┌──

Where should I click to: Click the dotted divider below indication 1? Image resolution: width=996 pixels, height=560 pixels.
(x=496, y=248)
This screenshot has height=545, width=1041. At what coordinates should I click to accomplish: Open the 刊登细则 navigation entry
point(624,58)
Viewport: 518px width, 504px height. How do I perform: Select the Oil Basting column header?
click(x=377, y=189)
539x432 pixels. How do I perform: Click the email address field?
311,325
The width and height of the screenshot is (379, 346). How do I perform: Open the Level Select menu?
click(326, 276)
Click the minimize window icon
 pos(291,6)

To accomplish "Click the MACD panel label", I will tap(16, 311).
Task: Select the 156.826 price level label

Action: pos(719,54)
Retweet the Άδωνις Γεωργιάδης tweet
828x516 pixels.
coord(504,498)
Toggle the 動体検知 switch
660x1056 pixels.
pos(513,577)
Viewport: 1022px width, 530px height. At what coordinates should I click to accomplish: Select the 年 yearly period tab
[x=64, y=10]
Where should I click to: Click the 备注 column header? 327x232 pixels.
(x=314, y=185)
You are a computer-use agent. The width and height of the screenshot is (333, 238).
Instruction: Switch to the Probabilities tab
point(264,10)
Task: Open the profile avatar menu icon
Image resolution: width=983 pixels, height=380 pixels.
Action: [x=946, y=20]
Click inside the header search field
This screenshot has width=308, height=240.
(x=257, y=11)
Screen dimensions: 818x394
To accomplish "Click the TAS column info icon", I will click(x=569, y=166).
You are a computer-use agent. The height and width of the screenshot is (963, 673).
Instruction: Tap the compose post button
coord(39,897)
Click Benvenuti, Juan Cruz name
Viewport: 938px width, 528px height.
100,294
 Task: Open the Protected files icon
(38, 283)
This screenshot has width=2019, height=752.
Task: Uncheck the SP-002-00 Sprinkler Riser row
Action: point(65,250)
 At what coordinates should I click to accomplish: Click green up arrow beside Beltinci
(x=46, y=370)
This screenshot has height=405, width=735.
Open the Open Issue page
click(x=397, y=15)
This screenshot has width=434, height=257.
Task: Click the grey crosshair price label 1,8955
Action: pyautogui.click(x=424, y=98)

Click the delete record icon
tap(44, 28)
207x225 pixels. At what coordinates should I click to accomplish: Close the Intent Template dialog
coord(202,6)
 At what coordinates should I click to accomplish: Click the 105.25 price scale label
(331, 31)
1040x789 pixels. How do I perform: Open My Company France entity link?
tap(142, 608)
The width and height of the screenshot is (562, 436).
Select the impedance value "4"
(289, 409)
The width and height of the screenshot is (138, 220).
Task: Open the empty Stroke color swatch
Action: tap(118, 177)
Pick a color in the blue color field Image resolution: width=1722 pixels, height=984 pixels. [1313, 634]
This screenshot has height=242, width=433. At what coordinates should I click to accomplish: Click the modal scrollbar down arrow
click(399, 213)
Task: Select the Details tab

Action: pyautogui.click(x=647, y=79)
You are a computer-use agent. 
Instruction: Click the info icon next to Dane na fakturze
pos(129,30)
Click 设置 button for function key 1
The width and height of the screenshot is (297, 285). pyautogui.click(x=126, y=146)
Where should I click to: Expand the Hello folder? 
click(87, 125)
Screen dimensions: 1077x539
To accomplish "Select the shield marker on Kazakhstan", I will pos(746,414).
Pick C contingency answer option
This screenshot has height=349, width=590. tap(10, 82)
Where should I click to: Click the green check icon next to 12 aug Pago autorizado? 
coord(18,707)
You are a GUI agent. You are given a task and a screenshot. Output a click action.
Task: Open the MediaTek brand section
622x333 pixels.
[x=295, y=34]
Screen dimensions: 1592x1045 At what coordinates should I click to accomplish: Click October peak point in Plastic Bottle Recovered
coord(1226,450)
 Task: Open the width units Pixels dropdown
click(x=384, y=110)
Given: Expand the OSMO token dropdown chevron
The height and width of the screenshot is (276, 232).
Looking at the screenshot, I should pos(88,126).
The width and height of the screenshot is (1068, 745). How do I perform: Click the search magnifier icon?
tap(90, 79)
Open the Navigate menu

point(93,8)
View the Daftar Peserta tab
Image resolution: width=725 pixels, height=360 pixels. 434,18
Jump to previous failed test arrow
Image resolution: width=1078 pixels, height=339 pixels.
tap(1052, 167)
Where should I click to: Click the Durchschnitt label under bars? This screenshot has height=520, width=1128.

└──

## Work item
Give every line of the material again, exactly as it reads.

## Answer area
Where should I click to: Click the dotted divider below indication 1? Image resolution: width=996 pixels, height=560 pixels.
(x=496, y=248)
This screenshot has height=545, width=1041. At what coordinates should I click to accomplish: Open the 刊登细则 navigation entry
point(624,58)
Viewport: 518px width, 504px height. How do I perform: Select the Oil Basting column header?
click(x=377, y=189)
539x432 pixels. How do I perform: Click the email address field?
311,325
The width and height of the screenshot is (379, 346). How do I perform: Open the Level Select menu?
click(326, 276)
Click the minimize window icon
 pos(291,6)

To accomplish "Click the MACD panel label", I will tap(16, 311).
Task: Select the 156.826 price level label

Action: pos(719,54)
Retweet the Άδωνις Γεωργιάδης tweet
828x516 pixels.
coord(504,498)
Toggle the 動体検知 switch
660x1056 pixels.
pos(513,577)
Viewport: 1022px width, 530px height. At what coordinates should I click to accomplish: Select the 年 yearly period tab
[x=64, y=10]
Where should I click to: Click the 备注 column header? 327x232 pixels.
(x=314, y=185)
You are a computer-use agent. The width and height of the screenshot is (333, 238).
Instruction: Switch to the Probabilities tab
point(264,10)
Task: Open the profile avatar menu icon
Image resolution: width=983 pixels, height=380 pixels.
Action: [x=946, y=20]
Click inside the header search field
This screenshot has width=308, height=240.
(x=257, y=11)
Screen dimensions: 818x394
To accomplish "Click the TAS column info icon", I will click(x=569, y=166).
You are a computer-use agent. The height and width of the screenshot is (963, 673).
Instruction: Tap the compose post button
coord(39,897)
Click Benvenuti, Juan Cruz name
Viewport: 938px width, 528px height.
100,294
 Task: Open the Protected files icon
(38, 283)
This screenshot has width=2019, height=752.
Task: Uncheck the SP-002-00 Sprinkler Riser row
Action: point(65,250)
 At what coordinates should I click to accomplish: Click green up arrow beside Beltinci
(x=46, y=370)
This screenshot has height=405, width=735.
Open the Open Issue page
click(x=397, y=15)
This screenshot has width=434, height=257.
Task: Click the grey crosshair price label 1,8955
Action: pyautogui.click(x=424, y=98)

Click the delete record icon
tap(44, 28)
207x225 pixels. At what coordinates should I click to accomplish: Close the Intent Template dialog
coord(202,6)
 At what coordinates should I click to accomplish: Click the 105.25 price scale label
(331, 31)
1040x789 pixels. How do I perform: Open My Company France entity link?
tap(142, 608)
The width and height of the screenshot is (562, 436).
Select the impedance value "4"
(289, 409)
The width and height of the screenshot is (138, 220).
Task: Open the empty Stroke color swatch
Action: tap(118, 177)
Pick a color in the blue color field Image resolution: width=1722 pixels, height=984 pixels. [1313, 634]
This screenshot has height=242, width=433. At what coordinates should I click to accomplish: Click the modal scrollbar down arrow
click(399, 213)
Task: Select the Details tab

Action: pyautogui.click(x=647, y=79)
You are a computer-use agent. 
Instruction: Click the info icon next to Dane na fakturze
pos(129,30)
Click 设置 button for function key 1
The width and height of the screenshot is (297, 285). pyautogui.click(x=126, y=146)
Where should I click to: Expand the Hello folder? 
click(87, 125)
Screen dimensions: 1077x539
To accomplish "Select the shield marker on Kazakhstan", I will pos(746,414).
Pick C contingency answer option
This screenshot has height=349, width=590. tap(10, 82)
Where should I click to: Click the green check icon next to 12 aug Pago autorizado? 
coord(18,707)
You are a GUI agent. You are given a task and a screenshot. Output a click action.
Task: Open the MediaTek brand section
622x333 pixels.
[x=295, y=34]
Screen dimensions: 1592x1045 At what coordinates should I click to accomplish: Click October peak point in Plastic Bottle Recovered
coord(1226,450)
 Task: Open the width units Pixels dropdown
click(x=384, y=110)
Given: Expand the OSMO token dropdown chevron
The height and width of the screenshot is (276, 232).
Looking at the screenshot, I should pos(88,126).
The width and height of the screenshot is (1068, 745). How do I perform: Click the search magnifier icon?
tap(90, 79)
Open the Navigate menu

point(93,8)
View the Daftar Peserta tab
Image resolution: width=725 pixels, height=360 pixels. 434,18
Jump to previous failed test arrow
Image resolution: width=1078 pixels, height=339 pixels.
tap(1052, 167)
Where should I click to: Click the Durchschnitt label under bars? This screenshot has height=520, width=1128.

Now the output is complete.